As a freelance lecturer on the Decorative and Fine Arts, I get to go on…
This week we move from the rustic charms of Derbyshire to the more urban setting of the ancient city of York. In the summer months York throbs with a polyglot population of gawping visitors who throng its ancient streets in untold numbers. October means a lesser press of crowds and a chance to savour the city’s Minster and many attractions. Overlooked by the ancient Norman Clifford’s Tower is the town-house of the Fairfax family, Fairfax House. As the capital of Northern England in the 18th century York enjoyed a vibrant social life which required, if you were “in the swim”, a residence where you could entertain and display your wealth, and incidentally in this case, a marriageable daughter. Masterfully restored by the York Civic Trust, Fairfax House now exhibits a sophisticated interior with splendid plasterwork by the Giuseppe Cortese from Lugano, splendid silver and 18th century furniture from the Noel Terry Collection. This assemblage only serves to remind us what fine furniture was until fairly recently almost readily available and is now rare and stratospherically expensive. No less a beautiful spot is Newby Hall.
Like Fairfax, this house, set in a verdant landscape on the banks of the River Ure, is representative of the locally well-known architect John Carr. Working in the Palladian manner, he added to the house for the upwardly-mobile William Weddell. Weddell was a man of discernment and taste. Aided by his fortune from the South Sea Company, he made the Grand Tour, buying Gobelins Tapestries and Antique Sculpture, with which he subsequently embellished his country house, but not before he had supplanted John Carr with the more modish Robert Adam. He it was who decorated the interiors of the house and created the unsurpassed Sculpture Gallery which still contains the fruits of Weddell’s European travels. We were able to visit this unique 18th century gem, privately and at a leisurely pace. A real pleasure.
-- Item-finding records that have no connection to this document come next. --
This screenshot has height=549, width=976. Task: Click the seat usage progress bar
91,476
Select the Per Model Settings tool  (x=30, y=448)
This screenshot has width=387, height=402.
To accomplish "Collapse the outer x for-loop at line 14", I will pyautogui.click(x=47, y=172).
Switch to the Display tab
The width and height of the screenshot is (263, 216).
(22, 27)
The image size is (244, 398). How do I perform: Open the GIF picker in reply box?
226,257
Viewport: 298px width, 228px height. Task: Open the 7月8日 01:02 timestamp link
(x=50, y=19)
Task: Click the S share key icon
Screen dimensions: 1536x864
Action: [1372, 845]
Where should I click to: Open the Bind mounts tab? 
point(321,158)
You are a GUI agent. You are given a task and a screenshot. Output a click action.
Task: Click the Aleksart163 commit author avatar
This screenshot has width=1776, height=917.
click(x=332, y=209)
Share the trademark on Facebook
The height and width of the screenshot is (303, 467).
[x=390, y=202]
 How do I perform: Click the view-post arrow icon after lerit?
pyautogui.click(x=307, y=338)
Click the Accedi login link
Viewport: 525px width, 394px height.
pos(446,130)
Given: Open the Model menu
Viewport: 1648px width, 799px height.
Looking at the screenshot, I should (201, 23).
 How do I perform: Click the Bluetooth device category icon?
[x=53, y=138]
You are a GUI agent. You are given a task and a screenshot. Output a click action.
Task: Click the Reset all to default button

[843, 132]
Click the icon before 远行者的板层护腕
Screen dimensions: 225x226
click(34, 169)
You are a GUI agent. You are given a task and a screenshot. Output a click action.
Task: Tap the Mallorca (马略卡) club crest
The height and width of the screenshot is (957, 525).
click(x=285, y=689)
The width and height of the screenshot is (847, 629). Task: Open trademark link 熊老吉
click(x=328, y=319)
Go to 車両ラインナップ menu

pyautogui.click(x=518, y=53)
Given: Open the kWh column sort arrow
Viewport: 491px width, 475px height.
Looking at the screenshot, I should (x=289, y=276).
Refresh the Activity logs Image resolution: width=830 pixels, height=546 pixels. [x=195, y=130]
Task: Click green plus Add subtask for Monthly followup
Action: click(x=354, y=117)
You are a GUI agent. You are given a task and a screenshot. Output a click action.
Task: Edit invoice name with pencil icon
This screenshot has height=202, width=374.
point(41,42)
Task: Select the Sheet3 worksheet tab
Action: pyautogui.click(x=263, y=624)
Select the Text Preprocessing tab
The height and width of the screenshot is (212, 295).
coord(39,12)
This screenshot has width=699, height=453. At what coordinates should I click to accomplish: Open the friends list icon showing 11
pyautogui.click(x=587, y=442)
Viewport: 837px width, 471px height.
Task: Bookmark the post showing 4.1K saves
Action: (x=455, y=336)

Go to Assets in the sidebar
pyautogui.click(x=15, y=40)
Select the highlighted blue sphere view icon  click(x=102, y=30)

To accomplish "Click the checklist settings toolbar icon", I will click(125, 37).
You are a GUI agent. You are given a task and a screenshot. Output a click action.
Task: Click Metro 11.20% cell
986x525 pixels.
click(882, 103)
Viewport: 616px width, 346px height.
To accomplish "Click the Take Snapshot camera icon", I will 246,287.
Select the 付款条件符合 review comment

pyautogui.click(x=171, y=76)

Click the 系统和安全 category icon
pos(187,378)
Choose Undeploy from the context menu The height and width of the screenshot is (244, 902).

After a sturdy Yorkshire lunch on to another architectural gem, Beningborough Hall. Now owned by the National Trust, this handsome baroque house emphasises the wealth of this northern county in the 18th century. Dating from around 1716, the architect of this most important house is unknown, but we do know that it was built for John Bourchier, High Sheriff of Yorkshire, and his heiress wife, Mary Bellwood. Whoever was responsible for the architecture created a highly sophisticated baroque house with elegant enfilades of rooms, and with fine joinery particularly evident in the staircase. This makes Beningborough one of the most important houses in the country of this period. Now furnished with furniture of the period including the magnificent State Bed from Holme Lacey and a series of portraits of members of the Kit-Kat Club, this house captures the spirit of its age. On the top floor are portraits from the collection of the National Portrait Gallery, amongst whom we met Thomas Jenkins and his daughter.
Who was he you may ask? He was the man who supplied William Weddell of Newby with much of his sculpture for his much celebrated Sculpture Gallery, so much so that the best piece, The Barberini Venus was alternatively known as the Jenkins Venus. Weddell could never admit to how much he had paid for the said statue… no wonder Jenkins could afford to have his portrait painted!
All the while we luxuriated in the comfort of the Grange Hotel in York, which is as near as you can get to a country house in the town. Comfortably furnished with squashy armchairs and sofas this hotel offers good food and wine in the dining room and an informal brasserie in the vaulted basement…but why the television switched on with no sound flickering on the wall?